ST. PETERSBURG, Fla. — At 2:44 p.m. on a recent Sunday, Tim Burke took a moment from monitoring numerous N.F.L. games for the sports Web site Deadspin to post something that had nothing to do with football: a smidgen of a clip from an English rugby match he also happened to be following.

He stitched together still-frame images captured from the broadcast into a short, continuous loop that showed a player built like a cement mixer strong-arming an opponent to the ground by the unfortunate man’s throat. The GIF, or Graphics Interchange Format, showed a vivid moment, the kind that has become standard currency for online sports journalism. That Burke had time to produce it at all reflects the vacuum-cleaner-like way he approaches his job.

The sports editor at the Web site Buzzfeed, Ben Mathis-Lilley, could only observe in awe.

“It’s hard enough to watch one or two games at once and to actually get the stuff people think is great,” he said. “It’s hard enough to monitor all the American sports. But Tim is so good at coming up with stuff from all around the world, and from sports like minor league hockey, that no one else is watching.”

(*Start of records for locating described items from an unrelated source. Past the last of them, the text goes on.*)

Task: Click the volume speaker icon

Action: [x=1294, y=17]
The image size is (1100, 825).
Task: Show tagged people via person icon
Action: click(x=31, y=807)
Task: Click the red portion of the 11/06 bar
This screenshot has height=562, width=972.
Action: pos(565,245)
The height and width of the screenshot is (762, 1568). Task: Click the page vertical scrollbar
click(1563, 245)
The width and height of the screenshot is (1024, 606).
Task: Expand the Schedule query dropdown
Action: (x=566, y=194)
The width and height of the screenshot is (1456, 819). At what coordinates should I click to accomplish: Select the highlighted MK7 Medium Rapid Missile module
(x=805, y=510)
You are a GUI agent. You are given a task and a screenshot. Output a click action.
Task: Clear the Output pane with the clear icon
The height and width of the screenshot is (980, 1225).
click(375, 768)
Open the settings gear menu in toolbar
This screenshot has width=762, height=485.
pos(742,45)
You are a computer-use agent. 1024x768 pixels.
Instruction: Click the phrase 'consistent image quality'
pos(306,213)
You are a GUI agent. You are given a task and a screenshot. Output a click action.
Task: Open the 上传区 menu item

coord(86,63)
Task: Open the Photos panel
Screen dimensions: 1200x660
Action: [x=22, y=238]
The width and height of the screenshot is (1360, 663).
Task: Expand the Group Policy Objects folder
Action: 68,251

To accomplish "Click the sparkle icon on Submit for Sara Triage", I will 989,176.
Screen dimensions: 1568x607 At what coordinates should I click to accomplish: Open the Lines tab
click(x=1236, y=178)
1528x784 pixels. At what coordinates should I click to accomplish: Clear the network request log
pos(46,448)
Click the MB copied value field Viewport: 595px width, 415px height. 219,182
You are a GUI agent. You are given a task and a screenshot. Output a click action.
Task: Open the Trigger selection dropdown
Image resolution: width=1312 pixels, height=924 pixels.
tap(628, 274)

Burke, 35, is known among sports journalists for his ability to capture the moment — whether as a still, a video clip or in his favored format, a GIF — better, faster, more frequently and from more sports events than just about anyone. How he does it is a matter of wonder.

He works from home here, in what his colleagues call the “Burke-puter,” for its seamless integration of man and machine. It is less an office than an organism: a flashing, beeping, glowing, thrumming assault of screens, wires, remotes, tuners, phones, receivers, computers and general electronic effluvia wrapped around a person (“the monitor situation up there is insane,” said Burke’s wife, Lynn Hurtak.). Burke sits here alone in the dark day after day, for about 100 hours a week, watching dozens of sports events simultaneously.

“My job is to know at all times what’s happening in every game,” Burke said in a recent interview in the Burke-puter.